Coarse Grain and Wheat Exporter Stocks Expand While Rice Declines

Ending stocks for major exporters of coarse grains are expected to swell even further this month. In Argentina and Brazil, corn production is forecast to reach record levels with favorable crop prospects. For barley, Australia’s crop is projected to soar on account of record yields. As a result, barley ending stocks in Australia are expected to triple from the previous year. In the United States, corn ending stocks are forecast to increase about 35 percent (15 million tons) from a year ago. Hence, production from major exporters will more than satisfy global demand. Notably, a sharp seasonal drop in Argentine corn prices this month signals a 0 competitive market with abundant supplies. Major coarse grains exporters include Argentina, Australia, Brazil, European Union, Russia, Ukraine, and the United States.

Similarly, exporter-held wheat stocks are forecast to be the largest in 6 years. These are available to the world market and therefore have a direct impact on prices. U.S. stocks, representing the biggest piece of that total, are forecast to rise by 16 percent from last year. Projected stocks in Russia are nearly double and Australian stocks are up 30 percent following record crops in both countries. All of these more than offset the EU decline amid a much smaller crop. Despite record-high global consumption, production is still larger, resulting in higher stocks and lower prices.

In contrast to wheat and coarse grains, major rice exporters have seen a decrease in stocks recently.
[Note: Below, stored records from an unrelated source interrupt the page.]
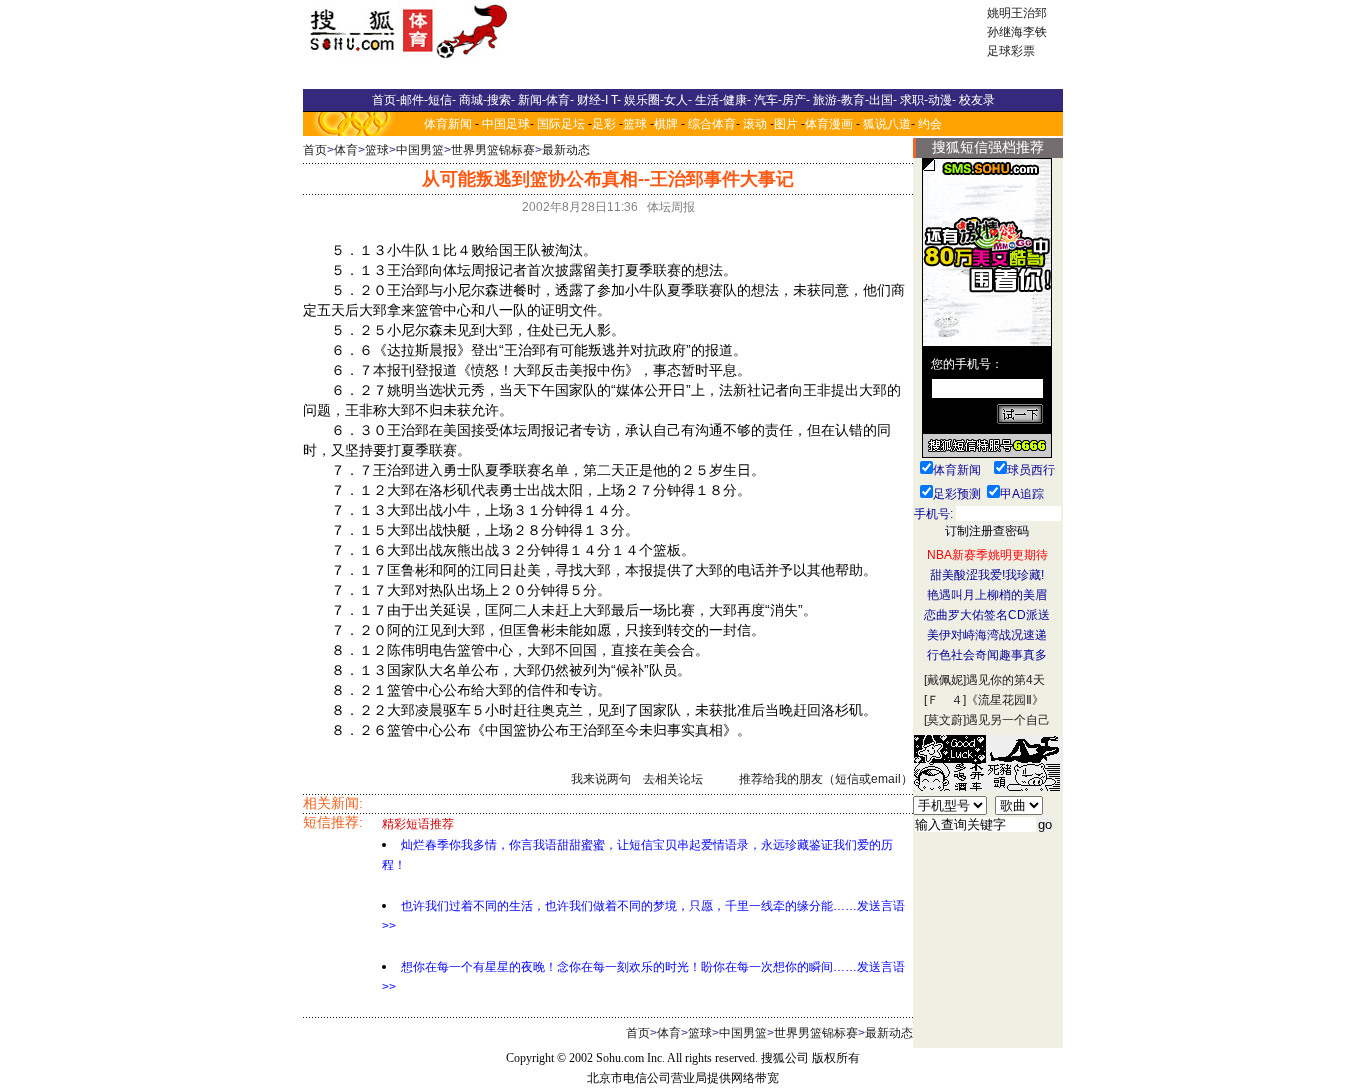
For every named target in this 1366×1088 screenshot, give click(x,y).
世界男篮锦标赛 (493, 150)
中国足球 (506, 124)
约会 (930, 124)
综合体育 (712, 124)
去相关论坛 (673, 779)
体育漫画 (829, 124)
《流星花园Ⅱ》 (1005, 700)
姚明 (999, 13)
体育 (346, 150)
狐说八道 (887, 124)
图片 (786, 124)
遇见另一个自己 (1008, 720)
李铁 (1035, 32)
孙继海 (1005, 32)
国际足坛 (561, 124)
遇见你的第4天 (1005, 680)
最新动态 (566, 150)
The Thai government is actively auctioning off old rice stocks, with levels declining to around half of what they were 5 years ago. Indian stocks have decreased by nearly a third over that same time, with robust exports. Stocks in Vietnam have also declined, though in Pakistan and United States they have grown. Despite much smaller stocks in India and Thailand, top exporters, prices have remained relatively stable over the past year because of weak import demand. A rise in China’s stocks more than offsets the decline in top exporters, leading to the highest global stocks since 2001/02.

The United States, a key player in corn, wheat, and rice trade, is forecast to have the largest stocks in nearly 30 years for each of these commodities.

OVERVIEW

Record coarse grains production for 2016/17 is raised from last month. Higher corn production forecast for Argentina, Brazil, India, and South Africa, coupled with Australia’s record setting barley crop, further augment global supplies. Demand from Iran and Vietnam support higher global corn trade, while demand from Saudi Arabia and China boosts barley. The U.S. seasonaverage farm price for corn is unchanged at $3.40 per bushel.

PRICES

Corn prices in major exporting countries have converged amid increased competition and record supplies. In Argentina, prospects for a bumper crop and a change in the delivery month reflected seasonally lower FOB quotes, dropping sharply to around $171/ton. Despite prices trending downward for a brief period, U.S. quotes edged higher this month to $170, while Black Sea prices were unchanged at $171. Brazilian prices continued to be seasonally unavailable.

TRADE CHANGES IN 2016/17

Selected Exporters

  • Argentine corn is up 500,000 tons to 26.0 million as larger supplies boost competitiveness.
  • Australian barley is raised 1.1 million tons to a record 8.1 million on record production and continued robust demand from China.
  • Brazilian corn is up 500,000 tons to 22.5 million on greater crop prospects (second crop) and expected stronger demand, particularly from Iran and Vietnam.
  • Russian barley is cut 300,000 tons to 3.6 million on the tepid pace of shipments.
  • South African corn is boosted 500,000 tons to 1.8 million on prospects for greater exportable supplies. Imports are slashed 700,000 tons to 1.8 million.

Selected Importers

  • Brazilian corn is up 400,000 tons to 2.2 million reflecting stronger shipments from Argentina and Paraguay as supplies dwindle in advance of harvest.
  • Chinese barley is raised 400,000 tons to 5.4 million reflecting larger shipments, mainly from Australia.
  • Iranian corn is boosted 1.0 million tons to 8.5 million on trade to date.
  • Saudi Arabian barley is up 500,000 tons to 11.0 million reflecting projected strong demand for competitively-priced barley from exporters such as Australia.
  • Vietnamese corn is raised 500,000 tons to 8.5 million on larger shipments from Argentina.